First, while I'm sure that was much of the backlash, it isn't really the center of what the criticism is from Taibbi, which is that effectively what the New York Times has done in responding to the Cotton op-ed in the way that it did was to tell its audience, "look, we understand that this is a viewpoint shared by millions of Americans and apparently the President. But we can't have someone express it here. For that, you need to go watch Tucker Carlson. If you're interested in our view of the world exclusively, feel free to stick around".
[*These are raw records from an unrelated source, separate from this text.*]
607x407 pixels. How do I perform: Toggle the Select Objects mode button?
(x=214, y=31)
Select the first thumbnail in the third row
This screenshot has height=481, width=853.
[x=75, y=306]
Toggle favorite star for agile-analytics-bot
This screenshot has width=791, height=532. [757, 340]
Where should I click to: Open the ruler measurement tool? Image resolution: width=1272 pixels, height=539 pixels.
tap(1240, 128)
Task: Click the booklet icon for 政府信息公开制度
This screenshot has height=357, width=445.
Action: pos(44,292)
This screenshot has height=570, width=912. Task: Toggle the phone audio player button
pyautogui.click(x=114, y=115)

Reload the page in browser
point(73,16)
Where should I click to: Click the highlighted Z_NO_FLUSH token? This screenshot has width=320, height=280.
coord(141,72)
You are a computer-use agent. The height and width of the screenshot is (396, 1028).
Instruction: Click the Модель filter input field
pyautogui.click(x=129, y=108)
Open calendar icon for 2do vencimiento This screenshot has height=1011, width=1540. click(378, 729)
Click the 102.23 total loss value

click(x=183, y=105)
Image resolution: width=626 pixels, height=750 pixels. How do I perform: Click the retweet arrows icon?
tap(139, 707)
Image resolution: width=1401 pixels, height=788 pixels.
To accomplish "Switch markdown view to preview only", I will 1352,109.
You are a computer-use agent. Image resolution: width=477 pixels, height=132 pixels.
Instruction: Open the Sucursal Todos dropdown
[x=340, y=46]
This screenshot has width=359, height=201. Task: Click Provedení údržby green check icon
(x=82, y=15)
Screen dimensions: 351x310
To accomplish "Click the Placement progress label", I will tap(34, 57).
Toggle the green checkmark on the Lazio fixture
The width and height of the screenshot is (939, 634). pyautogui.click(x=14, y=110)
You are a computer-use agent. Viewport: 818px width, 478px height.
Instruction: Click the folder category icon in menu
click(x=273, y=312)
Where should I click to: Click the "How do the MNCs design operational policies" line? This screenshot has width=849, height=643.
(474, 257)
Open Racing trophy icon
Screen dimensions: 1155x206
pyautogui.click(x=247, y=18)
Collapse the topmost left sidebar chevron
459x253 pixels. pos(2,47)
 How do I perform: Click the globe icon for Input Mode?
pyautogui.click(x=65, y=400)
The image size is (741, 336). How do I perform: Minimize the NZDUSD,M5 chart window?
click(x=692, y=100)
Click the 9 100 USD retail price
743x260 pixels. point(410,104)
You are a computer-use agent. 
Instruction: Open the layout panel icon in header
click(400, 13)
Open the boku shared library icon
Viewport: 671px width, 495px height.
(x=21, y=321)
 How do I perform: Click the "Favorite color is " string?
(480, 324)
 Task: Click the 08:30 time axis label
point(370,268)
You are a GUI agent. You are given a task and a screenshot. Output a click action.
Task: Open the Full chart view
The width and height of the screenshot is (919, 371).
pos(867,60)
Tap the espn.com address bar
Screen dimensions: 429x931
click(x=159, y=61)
That response is, I think, fatal to what he calls a "contextualist" view that views like Cotton's are so odious as to be dangerous to be allowed to be given air. Leave aside the fact that I do not trust anyone, let alone New York Times staffers with twitter accounts, to decide what views are adequately odious to be placed in that category. The reality is that refusing to air the disagreement and respond to it substantively is not somehow going to prevent violence from occurring. Rather, it fans the flames, by radicalizing isolated ideological elements. At this point, it seems inevitable that at some point, the polarization in the United States is going to reach a point where the mob who stormed the Michigan state house in April comes face to face with the mob that set fire to a bunch of buildings in Atlanta in May, and no amount of editorial discretion by mainstream news outlets is going to stop that from happening. It can't possibly. That's just not how people work. If anything, it will simply ensure that any such clash (or the thousands of others that happen on a smaller scale) will be all the more bitter for the entrenching the certainty that the other is evil, stupid, full of liars, and so on and so forth.

But second, I think the issue in newsrooms is precisely what Lukianoff and Haidt were talking about, five years later. Those same students in liberal arts disciplines have graduated and have found their way into the newsrooms of the Times and the Intercept, and this is the obvious, predictable result. If you go back and read the original piece by Haidt and Lukianoff that Marantz is referencing, it's actually a short-form psychological profile about the way those people, like Akela Lacy, deal with conflict and with viewpoints that make them uncomfortable. This was all wholly predictable, years ago.